--- 出典 ---

角材回転装置
【課題】 角材を中心軸まわりの同一回転軸にて連続回転させる。
【解決手段】 回転体3は、回転支持部である回転羽根31、回転軸であるシャフト32からなる。回転羽根31の輪郭形状は、回転対象となる角材2の形状に合わせて作成され、複数の山部および谷部を備える。シャフト32には、その両端のやや中央よりに二つずつ、回転羽根31が嵌挿される。シャフト32は、回転羽根31を取り付けたさらに先端両側にて軸受63によって回転自在に軸支されている。軸受63はホルダー6に設ける。回転体3は同様の構成にて三組設け、これら三組の回転体3のシャフト32は、それぞれ平行であって、回転する角材2の中心軸から等距離となるように配置する。角材2は回転体3に載置され回転する。
【解決手段】 回転体3は、回転支持部である回転羽根31、回転軸であるシャフト32からなる。回転羽根31の輪郭形状は、回転対象となる角材2の形状に合わせて作成され、複数の山部および谷部を備える。シャフト32には、その両端のやや中央よりに二つずつ、回転羽根31が嵌挿される。シャフト32は、回転羽根31を取り付けたさらに先端両側にて軸受63によって回転自在に軸支されている。軸受63はホルダー6に設ける。回転体3は同様の構成にて三組設け、これら三組の回転体3のシャフト32は、それぞれ平行であって、回転する角材2の中心軸から等距離となるように配置する。角材2は回転体3に載置され回転する。

---

* **目的**: 上にある角材回転装置の文章を、一字一句変えずに最初から最後まで書き写せ。 このあとの資料は使わなくてよい。

--- 提供資料 ---

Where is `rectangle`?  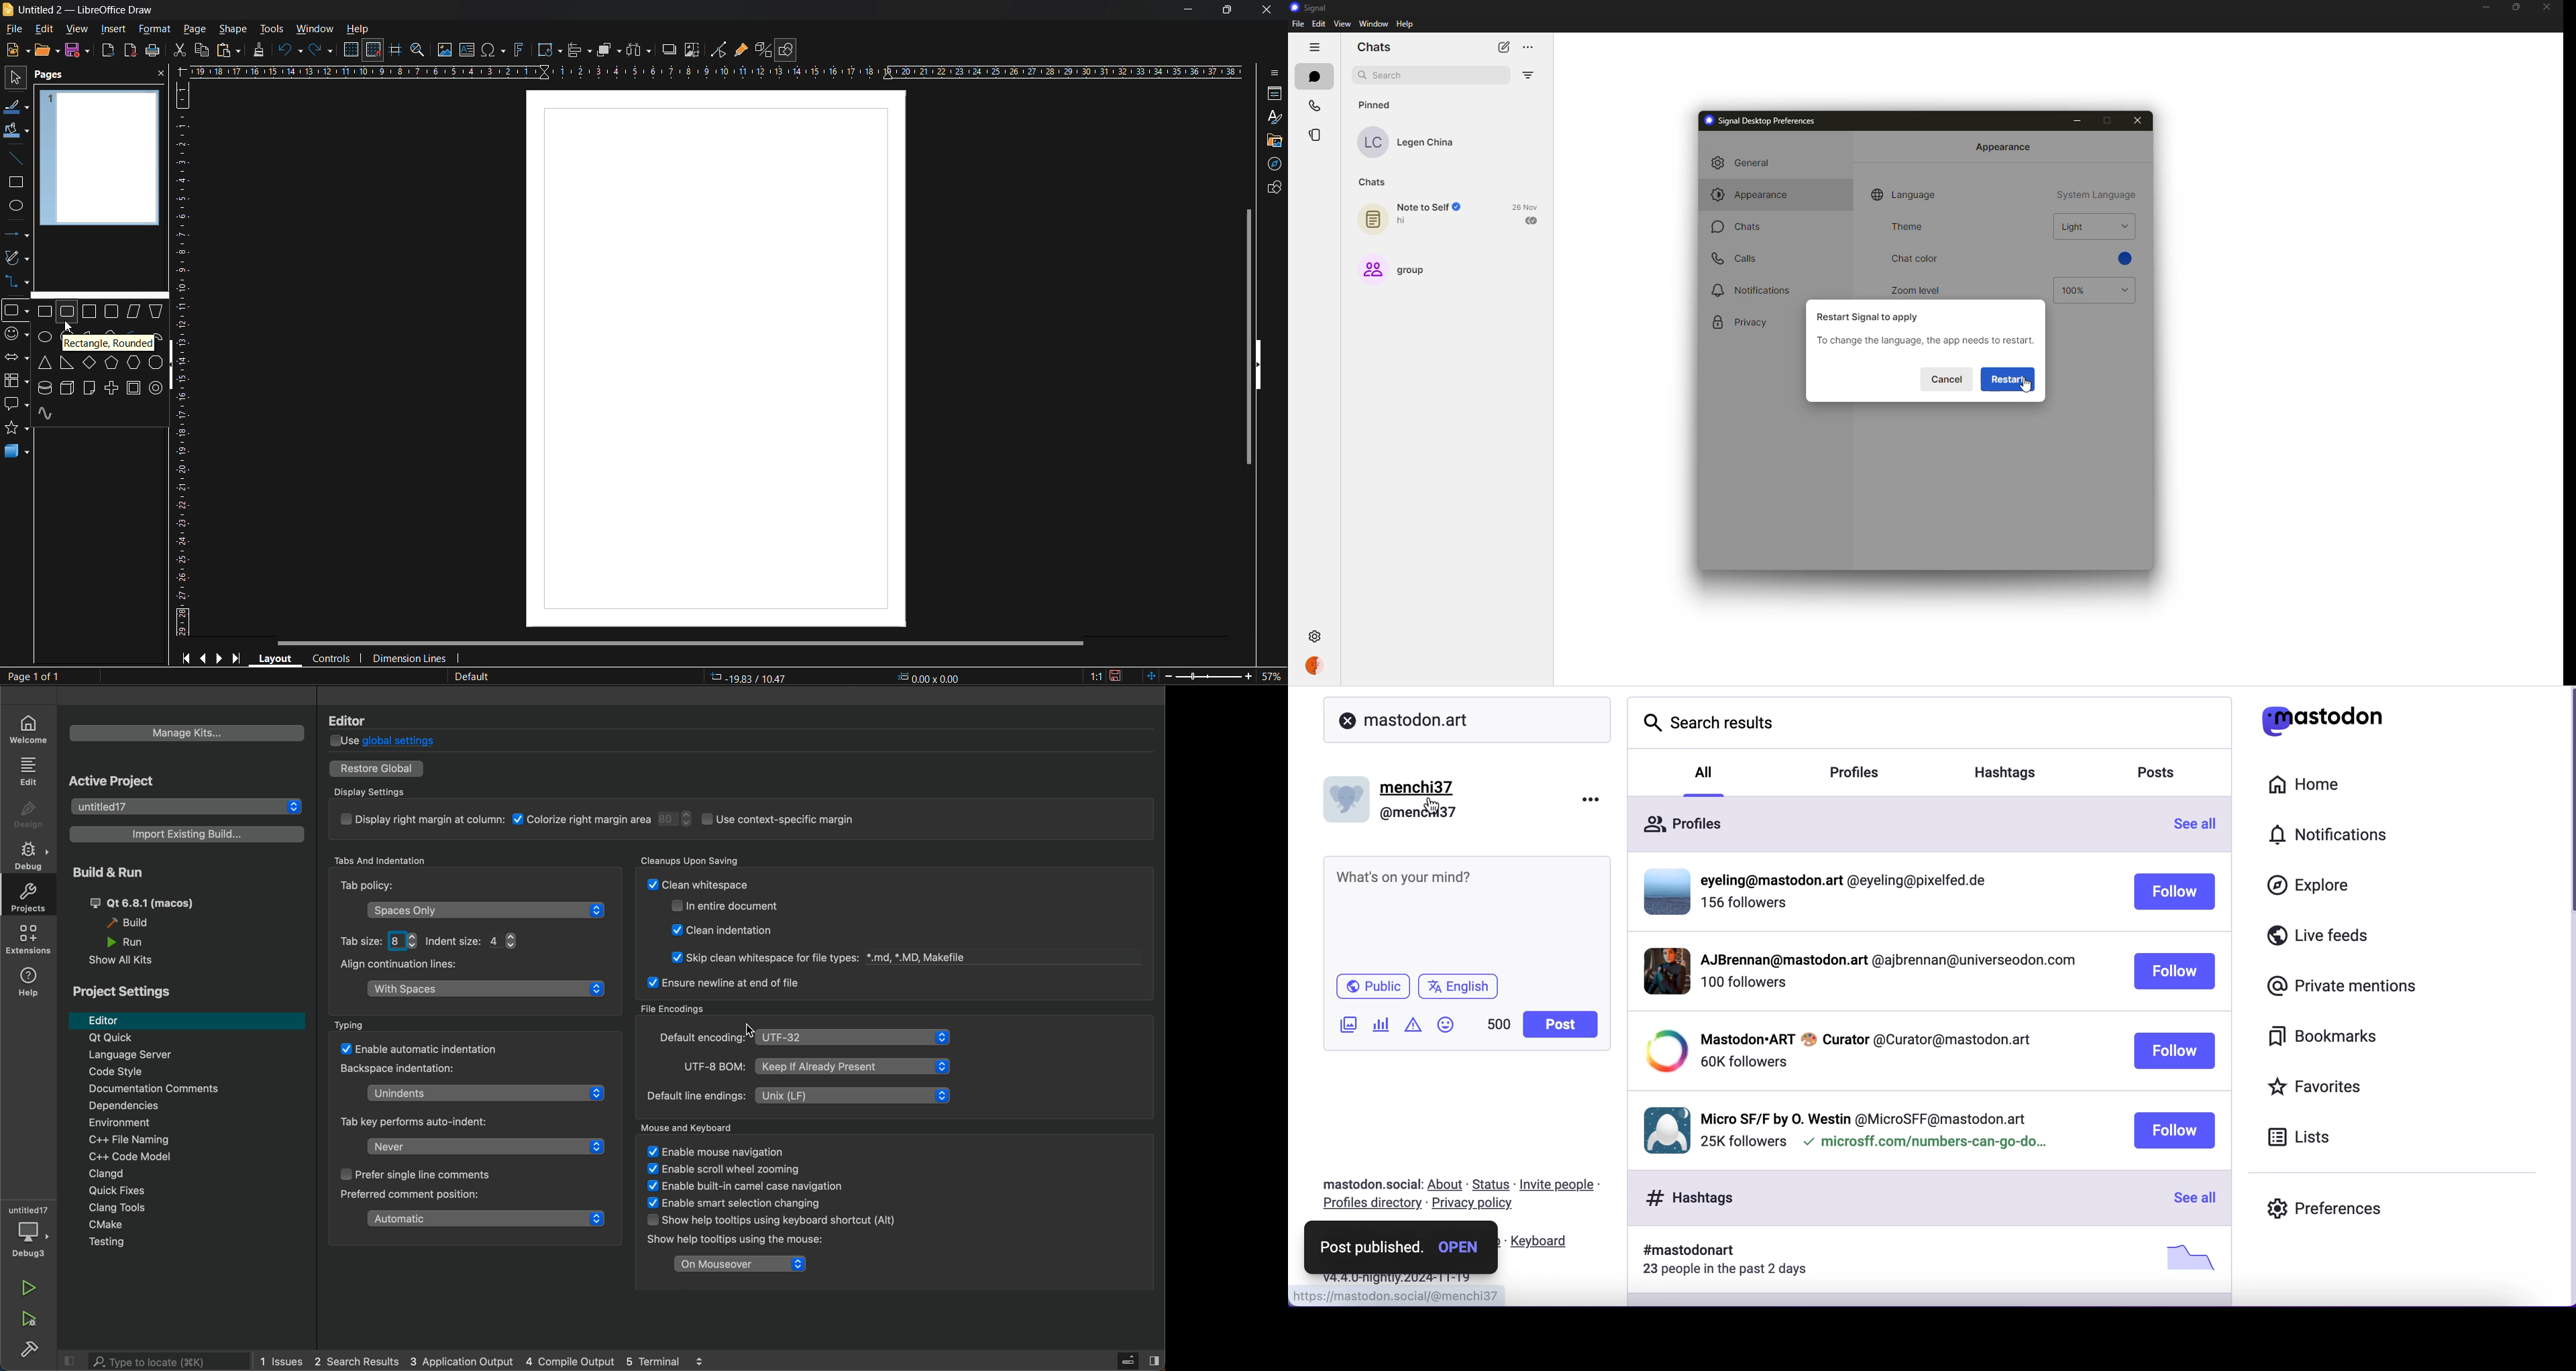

---

* **完全な解答**:
角材回転装置
【課題】 角材を中心軸まわりの同一回転軸にて連続回転させる。
【解決手段】 回転体3は、回転支持部である回転羽根31、回転軸であるシャフト32からなる。回転羽根31の輪郭形状は、回転対象となる角材2の形状に合わせて作成され、複数の山部および谷部を備える。シャフト32には、その両端のやや中央よりに二つずつ、回転羽根31が嵌挿される。シャフト32は、回転羽根31を取り付けたさらに先端両側にて軸受63によって回転自在に軸支されている。軸受63はホルダー6に設ける。回転体3は同様の構成にて三組設け、これら三組の回転体3のシャフト32は、それぞれ平行であって、回転する角材2の中心軸から等距離となるように配置する。角材2は回転体3に載置され回転する。
【解決手段】 回転体3は、回転支持部である回転羽根31、回転軸であるシャフト32からなる。回転羽根31の輪郭形状は、回転対象となる角材2の形状に合わせて作成され、複数の山部および谷部を備える。シャフト32には、その両端のやや中央よりに二つずつ、回転羽根31が嵌挿される。シャフト32は、回転羽根31を取り付けたさらに先端両側にて軸受63によって回転自在に軸支されている。軸受63はホルダー6に設ける。回転体3は同様の構成にて三組設け、これら三組の回転体3のシャフト32は、それぞれ平行であって、回転する角材2の中心軸から等距離となるように配置する。角材2は回転体3に載置され回転する。